Question

Moment of inertia of the object depends upon
A. Mass of body
B. Axis of rotation of the body
C. Shape and size of body
D. All of the above

Answer 1

Hint: The moment of inertia of the body is the additional property of the object. The moment of inertia of the body can be calculated using the formula:
\[I=\sum m_{i}r_{i}^{2}\]

Complete step-by-step answer:
Moment of inertia is also known as the rotational inertia. When masses are in linear motion, its rotational analog is known as rotational inertia. The moment of inertia provides the relationship for dynamics of rotational motion. The moment of inertia can be calculated with respect to the axis of rotation of the particles.
Thus, moment of inertia in other terms is known as the mass distribution of the particle with respect to the axis of rotation. The distribution of the particle from the axis of rotation is also dependent on the shape and size of the object. Thus, the moment of inertia of the object depends on the mass, axis of rotation and shape and size of the body.
Option (D) is correct.

Note: Alternate method
Considering the object consists of n number of particles, the distance of each particle is r from its axis of rotation.
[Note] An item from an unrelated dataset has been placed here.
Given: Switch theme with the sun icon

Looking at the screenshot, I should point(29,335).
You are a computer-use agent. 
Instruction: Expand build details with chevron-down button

The formula of the moment of inertia can be given as:
\[I=\sum m_{n}r_{n}^{2}\]
Where, $m_{n}$ is the mass of each particle of the object and $r_{n}$ is the distance of the particle from the axis of rotation.
The distance of each particle from the axis of rotation is dependent on the shape and size of the object.
Therefore,
\[I \propto m\]
\[I \propto r^{2}\]
Thus, the moment of inertia of the object depends on the mass, axis of rotation and shape and size of the body.